Under the Silver Lake

David Robert Michell, 2018        #11, 2019 Skandies

Each year during my stint as a high school English teacher, I had my sophomores vote on a topic for the class to explore.  It could have been an author, an era, a geographical region, you name it, but they always went with a theme: one year it was revolution, the next utopia and dystopia, the next alternate history.  But every year, the most frequently nominated topic, and the leader for at least the first round of balloting, was conspiracy theories.  I was glad it never actually won, because I wasn’t sure what I’d put on the syllabus if it did.  I’d heard conspiracies were a big motif in Thomas Pynchon’s work, but I’d never made it more than fifty pages into any of his books; poking around, I found people saying that The Crying of Lot 49 was the most accessible of his novels, but it’s been gathering electronic dust on my Kin­dle for close to five years now.  But if not for the fact that even at an extremely liberal high school I’d have to censor so much of it that it would no longer make sense, Under the Silver Lake would be a great candidate for the list.  It’s about a slacker who is con­vinced that conspiracies are operating all around us, and that the mass media is the means by which the conspirators communi­cate with each other via coded messages.  His ideas for decoding these messages are all extremely stupid.  He religiously watches Wheel of Fortune and takes careful notes about Vanna White’s eye movements.  He counts the letters in the words of pop songs.  He superimposes maps offered as prizes in half-century-old cere­al boxes over maps from Nintendo Power magazine to determine where to hunt for clues.  These ideas turn out to work.  They do indeed reveal conspiracies.  And the conspiracies they reveal are also extremely stupid.

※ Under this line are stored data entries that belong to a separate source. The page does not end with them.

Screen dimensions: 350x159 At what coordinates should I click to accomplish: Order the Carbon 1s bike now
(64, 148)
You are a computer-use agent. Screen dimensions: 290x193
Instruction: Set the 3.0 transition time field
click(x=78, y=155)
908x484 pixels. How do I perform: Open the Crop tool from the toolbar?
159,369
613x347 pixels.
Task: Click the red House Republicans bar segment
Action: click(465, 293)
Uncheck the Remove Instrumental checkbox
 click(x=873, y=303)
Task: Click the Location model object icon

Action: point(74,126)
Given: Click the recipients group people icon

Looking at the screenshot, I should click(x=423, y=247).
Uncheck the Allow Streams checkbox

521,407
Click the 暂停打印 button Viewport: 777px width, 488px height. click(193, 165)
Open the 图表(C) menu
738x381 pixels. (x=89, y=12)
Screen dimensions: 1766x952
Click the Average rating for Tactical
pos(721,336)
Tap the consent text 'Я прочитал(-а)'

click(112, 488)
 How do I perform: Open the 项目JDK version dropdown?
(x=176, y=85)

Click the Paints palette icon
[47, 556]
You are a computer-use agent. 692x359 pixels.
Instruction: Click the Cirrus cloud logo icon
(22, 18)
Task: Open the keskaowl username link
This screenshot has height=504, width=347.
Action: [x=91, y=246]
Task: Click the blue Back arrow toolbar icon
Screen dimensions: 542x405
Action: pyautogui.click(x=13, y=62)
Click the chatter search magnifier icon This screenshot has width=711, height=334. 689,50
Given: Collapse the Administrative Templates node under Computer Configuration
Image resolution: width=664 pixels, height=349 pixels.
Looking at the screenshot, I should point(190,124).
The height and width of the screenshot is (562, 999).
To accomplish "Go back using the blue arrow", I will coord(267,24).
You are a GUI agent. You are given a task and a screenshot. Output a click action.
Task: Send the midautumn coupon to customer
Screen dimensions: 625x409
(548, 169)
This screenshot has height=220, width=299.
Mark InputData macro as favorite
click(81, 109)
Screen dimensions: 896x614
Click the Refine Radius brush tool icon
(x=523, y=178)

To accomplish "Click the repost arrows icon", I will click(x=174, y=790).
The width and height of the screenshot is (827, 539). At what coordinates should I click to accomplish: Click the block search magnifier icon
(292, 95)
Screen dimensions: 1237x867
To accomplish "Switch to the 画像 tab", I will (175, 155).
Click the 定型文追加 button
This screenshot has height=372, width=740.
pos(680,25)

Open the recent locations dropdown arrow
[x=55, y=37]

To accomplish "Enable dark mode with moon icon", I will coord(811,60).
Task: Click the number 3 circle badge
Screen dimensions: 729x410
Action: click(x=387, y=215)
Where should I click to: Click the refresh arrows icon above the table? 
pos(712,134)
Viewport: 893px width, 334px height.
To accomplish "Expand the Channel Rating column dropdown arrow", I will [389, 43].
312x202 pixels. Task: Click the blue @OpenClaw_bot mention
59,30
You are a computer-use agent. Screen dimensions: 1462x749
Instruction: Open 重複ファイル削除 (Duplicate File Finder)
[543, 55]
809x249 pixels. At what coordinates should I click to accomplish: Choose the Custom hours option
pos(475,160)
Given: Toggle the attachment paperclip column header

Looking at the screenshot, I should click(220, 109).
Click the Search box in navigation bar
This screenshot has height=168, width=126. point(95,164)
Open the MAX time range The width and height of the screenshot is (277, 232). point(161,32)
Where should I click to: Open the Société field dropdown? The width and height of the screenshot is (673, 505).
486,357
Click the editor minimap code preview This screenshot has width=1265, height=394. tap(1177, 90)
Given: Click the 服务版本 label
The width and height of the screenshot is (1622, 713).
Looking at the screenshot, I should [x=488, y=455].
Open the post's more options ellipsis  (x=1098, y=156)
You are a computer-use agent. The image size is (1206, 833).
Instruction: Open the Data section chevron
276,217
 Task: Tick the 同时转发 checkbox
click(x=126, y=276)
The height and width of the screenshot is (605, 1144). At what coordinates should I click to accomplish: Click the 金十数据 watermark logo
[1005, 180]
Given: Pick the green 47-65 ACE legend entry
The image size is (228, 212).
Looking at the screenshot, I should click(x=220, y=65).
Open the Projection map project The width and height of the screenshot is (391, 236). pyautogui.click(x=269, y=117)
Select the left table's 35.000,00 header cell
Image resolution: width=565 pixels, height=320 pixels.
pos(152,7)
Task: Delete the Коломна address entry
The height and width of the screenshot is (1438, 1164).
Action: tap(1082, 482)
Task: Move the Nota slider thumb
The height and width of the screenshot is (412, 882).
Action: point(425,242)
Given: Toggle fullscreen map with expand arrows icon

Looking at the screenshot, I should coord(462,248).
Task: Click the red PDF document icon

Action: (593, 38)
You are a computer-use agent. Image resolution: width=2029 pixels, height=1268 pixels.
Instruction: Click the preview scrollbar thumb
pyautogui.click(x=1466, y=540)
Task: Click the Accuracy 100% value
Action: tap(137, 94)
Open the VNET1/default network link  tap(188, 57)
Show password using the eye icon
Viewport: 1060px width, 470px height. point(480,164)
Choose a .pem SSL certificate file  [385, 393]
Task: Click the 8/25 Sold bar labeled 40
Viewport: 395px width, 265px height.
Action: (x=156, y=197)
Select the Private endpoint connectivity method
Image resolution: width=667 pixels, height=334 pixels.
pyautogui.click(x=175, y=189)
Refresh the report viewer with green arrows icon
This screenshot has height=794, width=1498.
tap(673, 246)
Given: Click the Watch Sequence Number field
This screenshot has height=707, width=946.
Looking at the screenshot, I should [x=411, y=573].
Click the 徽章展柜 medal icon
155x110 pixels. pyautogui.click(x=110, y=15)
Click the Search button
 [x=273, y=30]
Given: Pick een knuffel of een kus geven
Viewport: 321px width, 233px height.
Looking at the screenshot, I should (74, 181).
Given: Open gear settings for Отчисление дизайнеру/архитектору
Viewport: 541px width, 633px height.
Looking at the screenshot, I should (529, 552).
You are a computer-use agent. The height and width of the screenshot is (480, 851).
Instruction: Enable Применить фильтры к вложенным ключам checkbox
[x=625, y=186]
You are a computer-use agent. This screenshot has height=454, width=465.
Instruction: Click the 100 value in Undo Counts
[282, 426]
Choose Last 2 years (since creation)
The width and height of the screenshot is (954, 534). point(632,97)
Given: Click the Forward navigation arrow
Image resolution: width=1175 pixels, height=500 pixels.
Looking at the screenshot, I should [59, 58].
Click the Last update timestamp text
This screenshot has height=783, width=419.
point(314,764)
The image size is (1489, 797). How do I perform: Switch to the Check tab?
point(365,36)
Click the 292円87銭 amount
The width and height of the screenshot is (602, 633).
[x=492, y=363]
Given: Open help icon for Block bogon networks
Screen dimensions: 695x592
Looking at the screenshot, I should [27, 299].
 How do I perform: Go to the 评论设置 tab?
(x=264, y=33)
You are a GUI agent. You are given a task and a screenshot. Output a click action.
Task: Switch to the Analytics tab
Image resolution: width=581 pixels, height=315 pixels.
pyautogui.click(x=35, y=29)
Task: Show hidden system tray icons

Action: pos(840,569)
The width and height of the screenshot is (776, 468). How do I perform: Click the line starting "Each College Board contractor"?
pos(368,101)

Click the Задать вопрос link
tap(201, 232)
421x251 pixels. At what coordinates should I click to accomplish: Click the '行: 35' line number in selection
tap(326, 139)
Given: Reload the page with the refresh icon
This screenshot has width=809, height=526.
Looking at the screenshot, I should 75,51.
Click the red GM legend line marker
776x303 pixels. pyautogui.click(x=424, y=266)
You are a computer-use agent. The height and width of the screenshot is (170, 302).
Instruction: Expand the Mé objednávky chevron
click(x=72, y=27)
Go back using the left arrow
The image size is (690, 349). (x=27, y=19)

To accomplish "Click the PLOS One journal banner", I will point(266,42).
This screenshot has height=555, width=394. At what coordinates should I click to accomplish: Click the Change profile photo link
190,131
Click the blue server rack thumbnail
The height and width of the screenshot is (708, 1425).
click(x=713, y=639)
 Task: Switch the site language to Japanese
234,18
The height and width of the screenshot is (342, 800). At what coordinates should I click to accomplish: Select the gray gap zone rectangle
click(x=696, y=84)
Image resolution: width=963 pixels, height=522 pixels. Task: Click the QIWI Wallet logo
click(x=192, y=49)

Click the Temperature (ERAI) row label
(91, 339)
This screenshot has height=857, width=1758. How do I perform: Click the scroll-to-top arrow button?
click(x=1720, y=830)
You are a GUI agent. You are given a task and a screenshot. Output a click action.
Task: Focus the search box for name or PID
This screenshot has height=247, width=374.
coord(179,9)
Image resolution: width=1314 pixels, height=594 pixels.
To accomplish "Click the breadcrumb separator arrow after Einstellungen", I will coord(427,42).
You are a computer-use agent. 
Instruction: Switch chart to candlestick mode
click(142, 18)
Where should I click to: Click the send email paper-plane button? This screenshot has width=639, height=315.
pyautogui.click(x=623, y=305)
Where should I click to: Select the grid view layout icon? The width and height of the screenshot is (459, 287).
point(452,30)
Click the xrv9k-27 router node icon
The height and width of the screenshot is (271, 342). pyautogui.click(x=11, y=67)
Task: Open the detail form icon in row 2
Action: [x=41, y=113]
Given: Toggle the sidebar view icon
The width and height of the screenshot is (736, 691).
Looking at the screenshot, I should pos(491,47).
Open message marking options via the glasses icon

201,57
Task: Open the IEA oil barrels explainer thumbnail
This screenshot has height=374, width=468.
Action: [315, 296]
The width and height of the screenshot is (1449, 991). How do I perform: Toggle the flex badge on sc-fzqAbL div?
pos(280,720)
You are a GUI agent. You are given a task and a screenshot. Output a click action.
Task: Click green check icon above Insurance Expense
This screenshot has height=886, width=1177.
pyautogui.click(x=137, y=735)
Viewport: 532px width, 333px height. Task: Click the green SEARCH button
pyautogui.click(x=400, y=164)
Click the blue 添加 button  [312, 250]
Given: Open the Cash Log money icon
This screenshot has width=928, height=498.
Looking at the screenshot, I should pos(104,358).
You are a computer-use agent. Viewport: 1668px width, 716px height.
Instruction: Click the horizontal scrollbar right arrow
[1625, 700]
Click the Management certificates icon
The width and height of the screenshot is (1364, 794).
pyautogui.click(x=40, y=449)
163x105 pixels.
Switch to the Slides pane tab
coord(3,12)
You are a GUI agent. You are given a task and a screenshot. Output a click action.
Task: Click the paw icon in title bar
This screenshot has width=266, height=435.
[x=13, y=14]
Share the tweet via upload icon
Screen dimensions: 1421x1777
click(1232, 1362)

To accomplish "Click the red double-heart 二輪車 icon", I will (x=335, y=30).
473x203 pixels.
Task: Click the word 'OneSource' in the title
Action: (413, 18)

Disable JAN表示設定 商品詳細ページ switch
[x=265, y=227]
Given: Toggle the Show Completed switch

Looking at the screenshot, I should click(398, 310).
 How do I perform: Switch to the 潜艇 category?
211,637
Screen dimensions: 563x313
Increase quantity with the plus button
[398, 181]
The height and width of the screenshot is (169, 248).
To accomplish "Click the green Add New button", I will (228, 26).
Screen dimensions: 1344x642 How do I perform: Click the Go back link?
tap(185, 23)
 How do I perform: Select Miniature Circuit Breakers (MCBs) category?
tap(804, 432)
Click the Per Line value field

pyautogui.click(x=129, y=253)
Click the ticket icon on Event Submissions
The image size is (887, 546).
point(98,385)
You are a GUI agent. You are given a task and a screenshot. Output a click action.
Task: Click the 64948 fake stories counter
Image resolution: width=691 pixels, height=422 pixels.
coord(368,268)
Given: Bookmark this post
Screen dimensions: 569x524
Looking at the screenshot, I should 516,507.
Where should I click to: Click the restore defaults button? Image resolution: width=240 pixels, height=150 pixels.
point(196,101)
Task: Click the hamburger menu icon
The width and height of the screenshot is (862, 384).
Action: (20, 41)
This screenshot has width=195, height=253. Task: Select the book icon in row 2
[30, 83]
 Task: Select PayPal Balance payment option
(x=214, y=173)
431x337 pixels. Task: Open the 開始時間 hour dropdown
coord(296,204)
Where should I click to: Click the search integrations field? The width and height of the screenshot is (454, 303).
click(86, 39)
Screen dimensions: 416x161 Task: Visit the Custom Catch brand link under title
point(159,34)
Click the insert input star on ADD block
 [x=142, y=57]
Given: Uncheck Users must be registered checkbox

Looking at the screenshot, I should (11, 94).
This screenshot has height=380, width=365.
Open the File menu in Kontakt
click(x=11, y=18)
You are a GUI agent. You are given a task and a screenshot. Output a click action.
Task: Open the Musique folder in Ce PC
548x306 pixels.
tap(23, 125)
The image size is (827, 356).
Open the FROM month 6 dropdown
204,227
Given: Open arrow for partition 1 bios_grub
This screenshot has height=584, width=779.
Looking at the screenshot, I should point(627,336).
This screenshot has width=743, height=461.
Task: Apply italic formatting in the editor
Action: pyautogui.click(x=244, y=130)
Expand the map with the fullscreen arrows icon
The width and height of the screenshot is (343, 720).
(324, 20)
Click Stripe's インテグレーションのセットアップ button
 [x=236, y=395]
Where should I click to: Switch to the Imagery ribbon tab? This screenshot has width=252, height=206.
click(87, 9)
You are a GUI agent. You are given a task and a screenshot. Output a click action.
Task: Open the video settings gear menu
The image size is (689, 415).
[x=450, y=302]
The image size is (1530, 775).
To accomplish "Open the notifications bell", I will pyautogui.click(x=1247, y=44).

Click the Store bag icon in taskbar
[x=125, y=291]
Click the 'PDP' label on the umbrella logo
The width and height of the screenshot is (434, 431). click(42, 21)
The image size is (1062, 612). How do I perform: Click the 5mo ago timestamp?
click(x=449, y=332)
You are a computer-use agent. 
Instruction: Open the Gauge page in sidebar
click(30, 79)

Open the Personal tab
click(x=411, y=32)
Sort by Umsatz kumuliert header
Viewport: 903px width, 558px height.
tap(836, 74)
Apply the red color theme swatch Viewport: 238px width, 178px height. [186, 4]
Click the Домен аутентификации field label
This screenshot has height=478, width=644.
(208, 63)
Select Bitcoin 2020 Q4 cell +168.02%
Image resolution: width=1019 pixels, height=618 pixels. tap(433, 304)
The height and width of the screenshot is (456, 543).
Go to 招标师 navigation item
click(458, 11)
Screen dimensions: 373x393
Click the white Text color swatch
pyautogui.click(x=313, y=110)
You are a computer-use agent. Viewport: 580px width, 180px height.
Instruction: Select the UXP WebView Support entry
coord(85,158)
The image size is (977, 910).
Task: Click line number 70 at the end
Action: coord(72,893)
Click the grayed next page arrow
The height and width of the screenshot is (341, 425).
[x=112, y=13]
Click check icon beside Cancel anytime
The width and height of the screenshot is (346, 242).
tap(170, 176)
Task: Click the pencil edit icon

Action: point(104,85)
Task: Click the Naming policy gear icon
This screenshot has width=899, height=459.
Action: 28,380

Under the Silver Lake does not really play its content as a com­edy.  It counts on viewers to recognize that what they are watch­ing is extremely stupid without any overt cueing.  The problem is that the movie isn’t really a satire of our apophenic culture be­cause the actual conspiracies touted by a freakishly huge fraction of the populace are just as stupid as the ones in the movie.  The spheroid Earth is a hoax spread by NASA to get people thinking of the world as a unitary globe that should be ruled by a single government that would secretly be controlled by the Elders of Zion!  Covid is a hoax designed to get people to take vaccines full of microchips that allow Bill Gates to control people via the 5G cellular network, but everyone who gets the shot is guaranteed to drop dead within three seven years!  Tom Hanks has been har­vesting adrenochrome from trafficked children in the basement of a D.C.-area pizzeria, as confirmed by coded messages in a Jus­tin Bieber song!  (Note: Under the Silver Lake cannot be a parody of this last one, because the Justin Bieber song in question came out after the movie.)  I could keep going indefinitely.  And, I mean⁠—I write these articles in part to force myself to discover my opinions about the media I take in, because a lot of the time I finish a book or a movie and my reaction is basically “shrug emo­ticon” but then when I write about it I find myself beginning to lean in one direction or the other.  And in this case I think I’m leaning toward “pro”.  Under the Silver Lake does seem like it captured the tenor of our times pretty well.  I remember that in high school one of my favorite bizarre pop culture stories was when CBS Evening News anchor Dan Rather was waylaid by a crazy guy who beat him up while shouting, “Kenneth, what is the frequency?”  And now half the country is glued to channels on which “Kenneth, what is the frequency?” guys are the ones delivering the news.